Practical Guide to Optimizing LLM Inference on Nutanix

Introduction

Intelligent caching and scaling—not just faster GPUs—will define next-generation inference performance.

In the rapidly evolving landscape of AI, large language models (LLMs) have become the backbone of countless enterprise applications—from conversational assistants to intelligent document processing.
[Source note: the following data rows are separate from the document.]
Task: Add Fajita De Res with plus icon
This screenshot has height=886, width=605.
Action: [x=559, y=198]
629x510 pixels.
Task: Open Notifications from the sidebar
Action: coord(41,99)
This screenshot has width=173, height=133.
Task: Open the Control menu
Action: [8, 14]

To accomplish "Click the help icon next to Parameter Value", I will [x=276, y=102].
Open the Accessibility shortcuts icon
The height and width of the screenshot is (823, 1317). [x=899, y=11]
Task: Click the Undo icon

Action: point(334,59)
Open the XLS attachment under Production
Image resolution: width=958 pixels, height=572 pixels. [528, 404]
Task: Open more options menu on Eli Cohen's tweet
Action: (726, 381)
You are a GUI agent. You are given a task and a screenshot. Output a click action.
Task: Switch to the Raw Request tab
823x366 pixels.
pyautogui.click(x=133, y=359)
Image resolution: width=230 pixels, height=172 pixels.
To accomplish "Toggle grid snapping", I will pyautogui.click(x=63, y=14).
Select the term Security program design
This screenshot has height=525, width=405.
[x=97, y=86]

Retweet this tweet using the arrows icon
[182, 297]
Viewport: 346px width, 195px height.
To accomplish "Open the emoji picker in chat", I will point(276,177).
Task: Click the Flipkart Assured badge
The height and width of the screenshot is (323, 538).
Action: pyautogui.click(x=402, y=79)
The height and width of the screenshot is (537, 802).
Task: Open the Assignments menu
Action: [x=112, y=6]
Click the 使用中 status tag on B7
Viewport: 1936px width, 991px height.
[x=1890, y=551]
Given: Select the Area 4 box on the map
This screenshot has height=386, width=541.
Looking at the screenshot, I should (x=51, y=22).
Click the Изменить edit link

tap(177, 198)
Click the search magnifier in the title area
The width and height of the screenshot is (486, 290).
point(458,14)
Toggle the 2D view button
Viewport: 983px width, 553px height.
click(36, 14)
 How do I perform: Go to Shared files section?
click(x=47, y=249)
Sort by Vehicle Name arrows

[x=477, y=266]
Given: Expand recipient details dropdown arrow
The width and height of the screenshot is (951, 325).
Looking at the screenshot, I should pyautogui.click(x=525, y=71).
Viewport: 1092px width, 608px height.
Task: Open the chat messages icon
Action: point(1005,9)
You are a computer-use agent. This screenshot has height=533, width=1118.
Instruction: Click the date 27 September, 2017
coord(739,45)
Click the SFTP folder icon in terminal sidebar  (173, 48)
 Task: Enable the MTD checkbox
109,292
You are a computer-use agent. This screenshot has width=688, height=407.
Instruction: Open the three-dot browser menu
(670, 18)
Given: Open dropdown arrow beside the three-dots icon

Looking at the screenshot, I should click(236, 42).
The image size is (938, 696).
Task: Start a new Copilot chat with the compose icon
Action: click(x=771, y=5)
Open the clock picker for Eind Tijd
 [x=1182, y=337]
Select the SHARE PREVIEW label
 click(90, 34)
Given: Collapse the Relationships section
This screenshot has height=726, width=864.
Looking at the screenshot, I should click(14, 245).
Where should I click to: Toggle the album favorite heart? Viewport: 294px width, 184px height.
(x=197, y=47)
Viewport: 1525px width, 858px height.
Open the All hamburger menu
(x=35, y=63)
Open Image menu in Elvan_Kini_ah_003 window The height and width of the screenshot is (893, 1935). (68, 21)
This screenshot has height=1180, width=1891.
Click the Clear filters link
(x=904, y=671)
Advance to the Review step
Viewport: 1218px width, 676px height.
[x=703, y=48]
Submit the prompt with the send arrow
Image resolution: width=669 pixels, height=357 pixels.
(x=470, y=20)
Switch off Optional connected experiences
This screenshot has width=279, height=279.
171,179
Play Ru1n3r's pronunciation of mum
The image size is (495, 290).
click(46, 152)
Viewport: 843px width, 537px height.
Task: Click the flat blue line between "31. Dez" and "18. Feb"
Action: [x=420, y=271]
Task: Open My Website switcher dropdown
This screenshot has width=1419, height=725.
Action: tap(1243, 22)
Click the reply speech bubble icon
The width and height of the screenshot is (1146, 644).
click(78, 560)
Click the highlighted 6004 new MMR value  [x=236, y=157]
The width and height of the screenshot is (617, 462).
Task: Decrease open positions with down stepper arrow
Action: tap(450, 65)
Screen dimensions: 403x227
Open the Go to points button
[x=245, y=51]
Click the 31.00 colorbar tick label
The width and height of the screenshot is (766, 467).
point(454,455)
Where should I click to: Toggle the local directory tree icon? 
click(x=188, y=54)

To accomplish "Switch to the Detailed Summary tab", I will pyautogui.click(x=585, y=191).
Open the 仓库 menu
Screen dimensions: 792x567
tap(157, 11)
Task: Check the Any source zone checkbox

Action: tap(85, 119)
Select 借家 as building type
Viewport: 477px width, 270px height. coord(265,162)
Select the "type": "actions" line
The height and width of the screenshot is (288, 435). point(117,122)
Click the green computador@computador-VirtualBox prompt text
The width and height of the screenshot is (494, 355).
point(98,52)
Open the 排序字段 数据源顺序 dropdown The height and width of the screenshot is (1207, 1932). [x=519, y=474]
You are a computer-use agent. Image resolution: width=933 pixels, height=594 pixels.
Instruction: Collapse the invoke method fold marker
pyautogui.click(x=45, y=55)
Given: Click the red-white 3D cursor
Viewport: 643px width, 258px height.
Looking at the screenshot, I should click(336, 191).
Yet deploying these models in production presents new challenges in speed, scalability, and cost-efficiency.

To deploy LLMs effectively in production, infrastructure teams responsible for AI workloads must overcome three core challenges:

1. Scaling dynamically without overprovisioning GPUs resources

2. Maximizing inference throughput on existing infrastructure investments

3. Expanding serving capacity without proportionally increasing infrastructure costs.

The Complexity of Scaling GPUs for Variable LLM Demand

Managing volatile and unpredictable traffic patterns remains one of the toughest challenges in building a responsive and efficient LLM serving infrastructure.

Customer-facing AI applications frequently encounter sudden surges in demand during peak hours, followed by long idle stretches.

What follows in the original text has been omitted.